In contrast to invasive sampling of the human body, in vitro models have also been introduced to study the spatial organization of the human gut microbiota. Multiple in vitro models are available for this purpose, such as the Gastro-Intestinal Model (TIM-1 and TIM-2) and the Simulator of Human Intestinal Microbial Ecosystem (SHIME). The small intestinal model TIM-1 consists of four compartments representing the stomach, duodenum, jejunum, and ileum [178], while TIM-2 simulates the large intestine [179]. The SHIME was developed in 1993 [180]. This model simulates five compartments of the digestive tract, namely the stomach, small intestine, and the ascending, transverse, and descending colon. In addition, a variation on SHIME was developed, named the mucosal SHIME (M-SHIME) [181]. The M-SHIME has a mucosal compartment, developed to study the microbial colonization of the mucus layer.

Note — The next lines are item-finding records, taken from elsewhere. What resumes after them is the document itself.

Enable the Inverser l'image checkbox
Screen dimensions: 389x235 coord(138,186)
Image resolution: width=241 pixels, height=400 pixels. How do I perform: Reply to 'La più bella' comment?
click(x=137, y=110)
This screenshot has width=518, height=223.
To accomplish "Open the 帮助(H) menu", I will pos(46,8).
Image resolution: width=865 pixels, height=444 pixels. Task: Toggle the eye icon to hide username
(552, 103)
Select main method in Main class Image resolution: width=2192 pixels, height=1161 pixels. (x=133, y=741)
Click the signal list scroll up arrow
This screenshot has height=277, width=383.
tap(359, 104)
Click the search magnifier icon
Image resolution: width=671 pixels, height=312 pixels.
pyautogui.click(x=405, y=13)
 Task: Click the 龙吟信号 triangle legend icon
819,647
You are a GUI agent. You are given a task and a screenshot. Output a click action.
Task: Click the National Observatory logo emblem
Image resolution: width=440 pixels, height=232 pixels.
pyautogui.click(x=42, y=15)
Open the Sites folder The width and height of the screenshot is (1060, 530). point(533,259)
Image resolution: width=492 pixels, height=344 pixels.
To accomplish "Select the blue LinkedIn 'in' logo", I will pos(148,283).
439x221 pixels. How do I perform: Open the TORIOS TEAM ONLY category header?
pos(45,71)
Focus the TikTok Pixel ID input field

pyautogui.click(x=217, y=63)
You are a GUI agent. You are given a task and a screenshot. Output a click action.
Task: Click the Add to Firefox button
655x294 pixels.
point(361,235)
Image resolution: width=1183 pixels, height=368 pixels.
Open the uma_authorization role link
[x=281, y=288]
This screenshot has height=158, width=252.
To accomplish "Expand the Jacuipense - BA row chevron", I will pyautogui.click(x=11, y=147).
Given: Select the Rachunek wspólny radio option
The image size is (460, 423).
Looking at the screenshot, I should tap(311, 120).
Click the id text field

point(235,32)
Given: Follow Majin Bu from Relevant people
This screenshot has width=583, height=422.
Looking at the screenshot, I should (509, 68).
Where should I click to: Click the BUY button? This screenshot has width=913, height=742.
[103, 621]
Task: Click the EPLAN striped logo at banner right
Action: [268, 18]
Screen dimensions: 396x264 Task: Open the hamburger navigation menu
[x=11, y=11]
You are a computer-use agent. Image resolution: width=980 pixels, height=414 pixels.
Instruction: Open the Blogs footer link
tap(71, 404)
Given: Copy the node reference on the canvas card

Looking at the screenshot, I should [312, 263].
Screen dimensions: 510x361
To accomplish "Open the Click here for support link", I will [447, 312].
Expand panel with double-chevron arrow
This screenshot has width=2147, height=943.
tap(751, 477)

Most of the studies including A. muciniphila used the SHIME model. The presence of A. muciniphila in different compartments of in vitro models has also been evaluated [182,183]. In SHIME, Akkermansia spp. are more abundantly present in the transverse and descending colon compartments than in the proximal compartments (ascending colon) of this model [182,183,184,185]. This is not in concordance with findings using biopsy samples, where no clear depletion of Verrucomicrobiae was observed in the ascending colon [34]. Another SHIME experiment also described the distal location of Akkermansia spp. [184]. In addition, in this model the growth of Akkermansia-like spp. was stimulated by black tea and red wine grape extract. Interestingly, in M-SHIME, A. muciniphila did not reach high densities as was observed in the distal compartments in the SHIME setup [186]. This might be due to the setup of the M-SHIME model, which is lacking distal colon compartments, where Akkermansia-like spp. reached the highest densities [182,184,185]. Recently, a study using the SHIME model demonstrated that A. muciniphila is pH- and mucin-dependent [183]. An increase of A. muciniphila was observed upon the addition of mucin. When the pH in the distal colon was lowered, a decrease in A. muciniphila was observed in comparison to the same compartment with a higher pH. Altogether, these studies suggest that these models can be used to study the effect of environmental parameters and diet on the human gut microbiota in health and disease states.

5. Conclusions

To date, the presence of A. muciniphila has mainly been associated with the mucus layer of the colon. However, in this review we collected results from other studies and showed that Akkermansia-like sequences have also been found to be present in other anatomical regions of the digestive tract and human breast milk. In short, these regions are the oral cavity, pancreas, bile ducts and gallbladder, small intestine, large intestine, and appendix (Figure 1b). The environmental parameters (e.g., pH, oxygen and nutrient availability) differ among anatomic regions of the human body, affecting the growth of A. muciniphila. As the aforementioned organs have different functions, the function of A. muciniphila might also differ in different regions of the digestive tract. In this review, we proposed hypothetical functions of A. muciniphila in these regions; however, further research is needed to confirm its role among the different regions of the digestive tract. Altogether, the presence of Akkermansia-like spp. along the digestive tract indicates that this bacterium might have more functions than those known so far. Still, as can be concluded from abundance of Akkermansia-like spp., its optimal ecological niche remains the mucus layer in the colon.